Full source code can be found here
- 2017-01-04
- New performance test - Paul Westcott (@manofstick) provided his implementation of Lazy semantics (called Lazzzy) which I included in the graphs. This implementation is intended to be equivalent to
Lazy<'T>
in .NET with regards to functionality. - 2017-01-17
- New performance test - is working on a PR for .NET Core. I wanted to include performance numbers for the updated
Lazy<'T>
class.
Previously I have looked at performance of different persistent hash maps and data pipelines in .NET. Now I wonder:
What is the cost of being lazy?
In F# we can define a lazy value like this:
let x = lazy expensiveCalculation () // Delay the expensive computation
let y = x.Value // Forces the computation and returns the cached result
let z = x.Value // Returns the cached result
What is the CPU cost of this delayed computation and how does lazy
compare with alternatives?
To test it I have created a simple algorithm that allows me to control the ratio of how often the lazy value will be be recreated so that we can see how the relative cost of being lazy depends on the ratio. The delayed computation is very cheap (returns an integer) as we like to measure the cost of being lazy.

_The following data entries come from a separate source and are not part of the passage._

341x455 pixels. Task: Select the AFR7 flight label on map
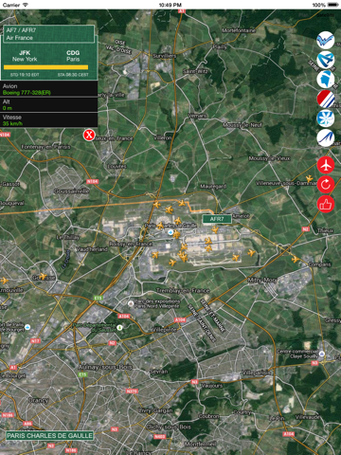tap(217, 219)
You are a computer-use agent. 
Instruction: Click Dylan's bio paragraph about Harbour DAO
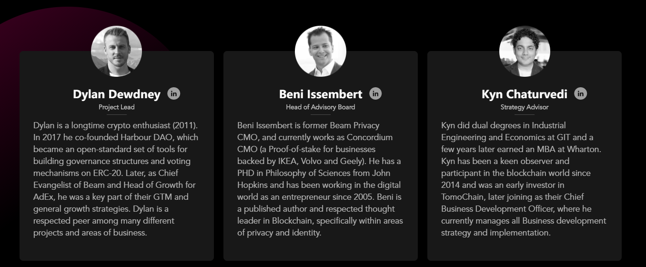116,179
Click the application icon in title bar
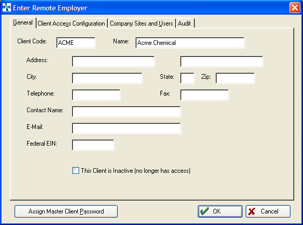Screen dimensions: 303x225 click(x=7, y=7)
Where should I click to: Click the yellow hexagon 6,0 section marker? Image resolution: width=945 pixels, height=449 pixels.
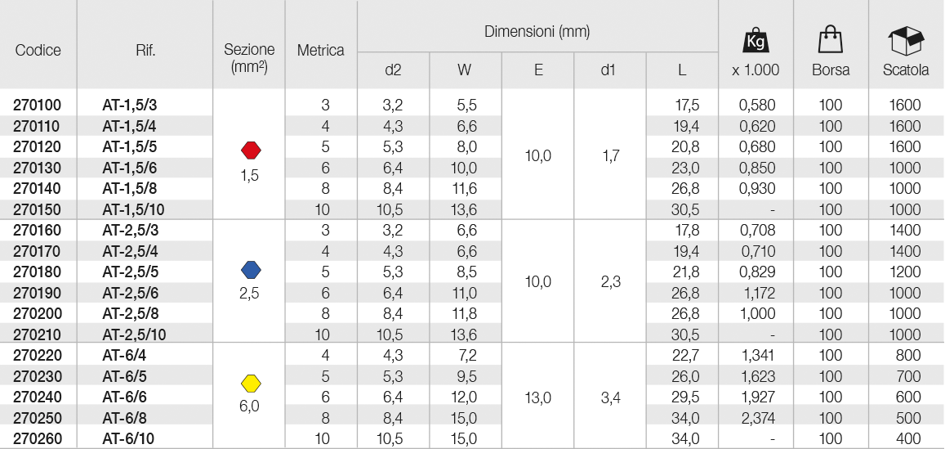click(x=250, y=383)
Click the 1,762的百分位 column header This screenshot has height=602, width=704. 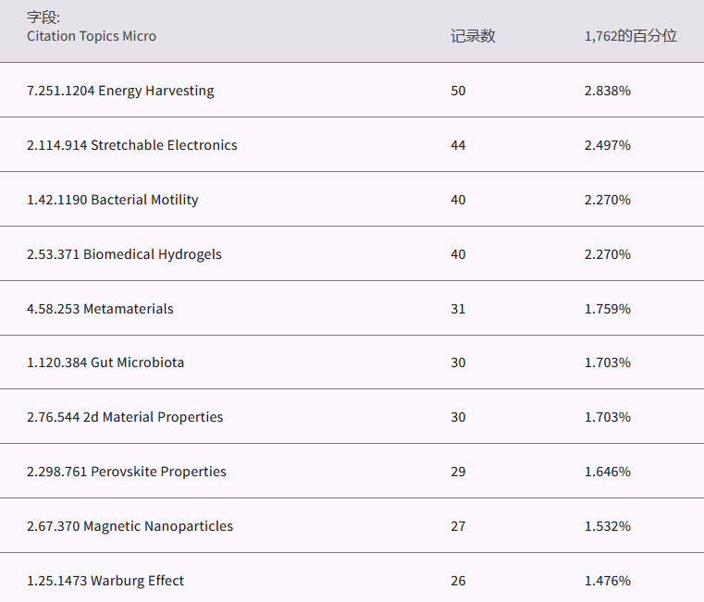click(630, 36)
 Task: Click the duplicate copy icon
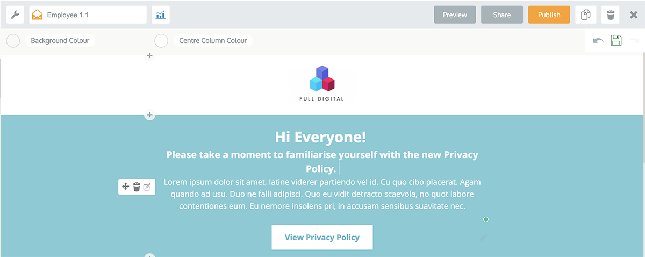(586, 15)
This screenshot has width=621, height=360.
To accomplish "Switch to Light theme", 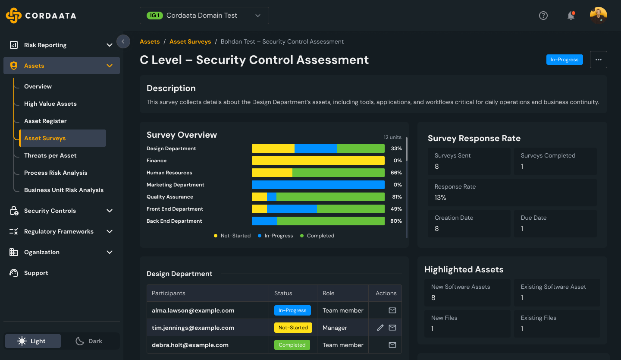I will [33, 341].
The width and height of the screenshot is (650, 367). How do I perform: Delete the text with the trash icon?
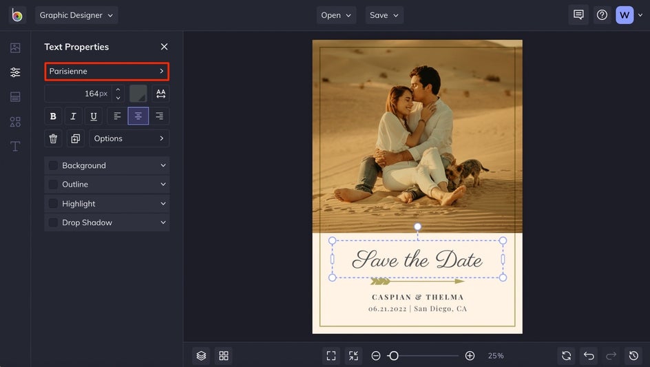(53, 138)
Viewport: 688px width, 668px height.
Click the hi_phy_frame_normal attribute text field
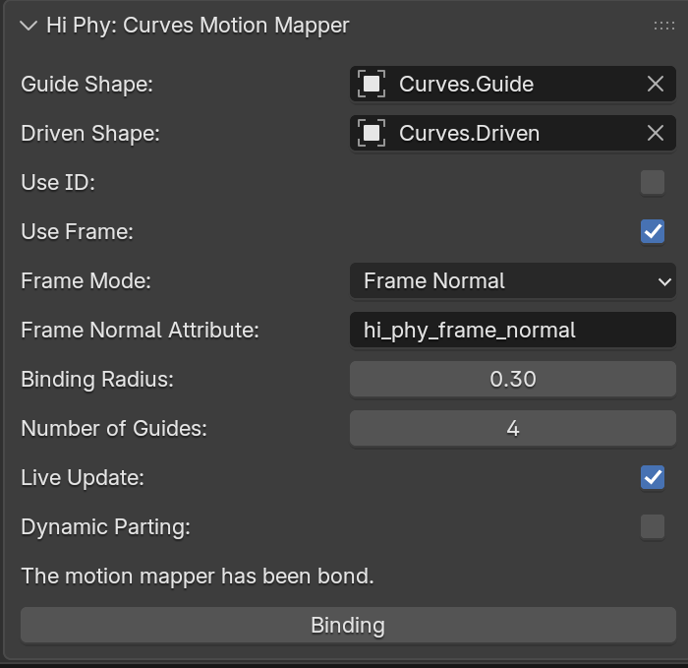click(x=512, y=330)
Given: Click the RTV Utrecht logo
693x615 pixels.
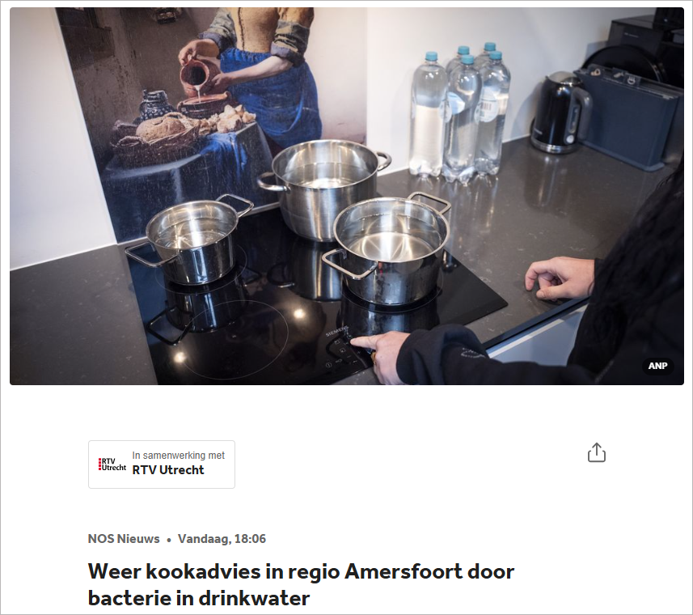Looking at the screenshot, I should pyautogui.click(x=112, y=464).
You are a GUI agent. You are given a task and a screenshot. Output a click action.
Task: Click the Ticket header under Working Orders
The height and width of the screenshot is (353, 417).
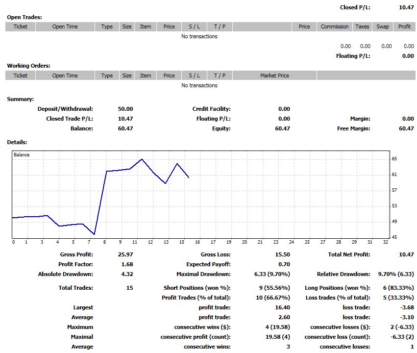coord(21,76)
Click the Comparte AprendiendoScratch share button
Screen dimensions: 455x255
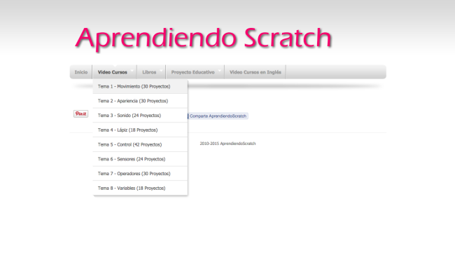(218, 116)
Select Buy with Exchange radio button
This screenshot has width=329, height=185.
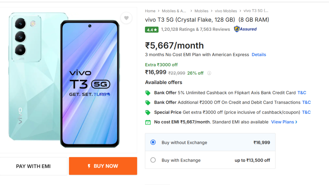153,160
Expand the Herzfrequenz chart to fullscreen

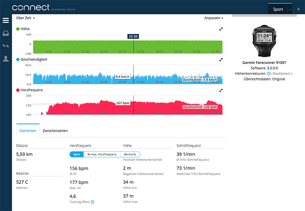pyautogui.click(x=221, y=90)
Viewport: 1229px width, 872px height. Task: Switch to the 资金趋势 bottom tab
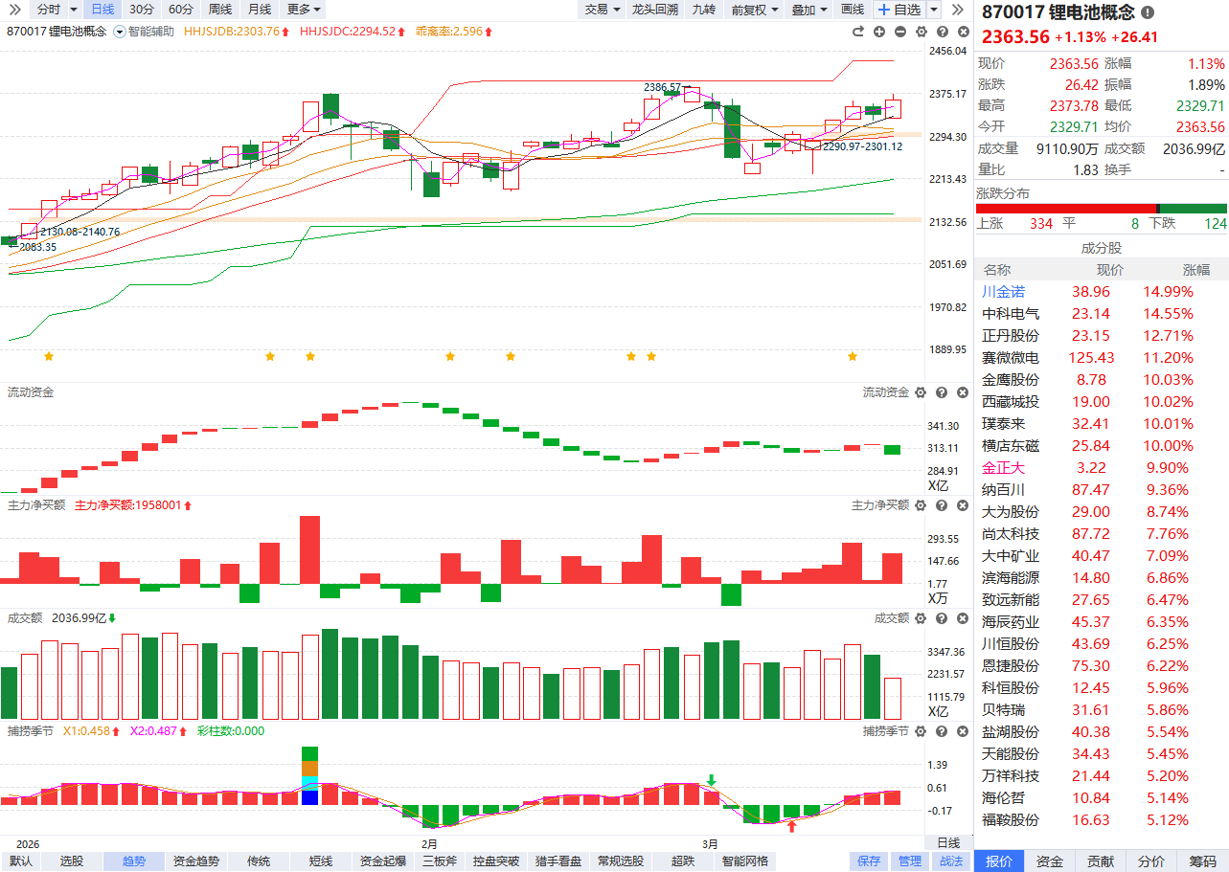coord(195,861)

let inline delay i = lazy i
let inline value (l : Lazy<_>) = l.Value
let createTestCases count ratio =
let rec simpleLoop l r s i =
if i < count then
let r = r + ratio
if r >= 1. then
let r = r - 1.
let l = delay i // Reset the lazy value to force recomputation
simpleLoop l r (s + value l) (i + 1)
else
simpleLoop l r (s + value l) (i + 1) // Use the cached value
else
s
let simple () =
simpleLoop (delay 0) 0. 0 0
simple
I vary the ratio from 0%
(only uses the cached value) to 100%
(performs computation every time) in step of 20%
.
These are the alternatives I selected:
- no lazy - The control, the computation is done every time. As the computation is extremely cheap we expect this to be the fastest and we will just the control to compare the cost of being lazy.
- lazy - Uses
F#
lazy - Lazy (Execution & Publication) -
F#
internally uses .NETLazy<'T>
with Execution & Publication protection so we expect the performance to be identical. - Lazy (Publication) - Same as above but here we only uses publication protection. That means that the computation might be carried out by several threads but only one of the results are cached. There subtleties that I haven't dug into yet on whether all threads will see the same instance or not?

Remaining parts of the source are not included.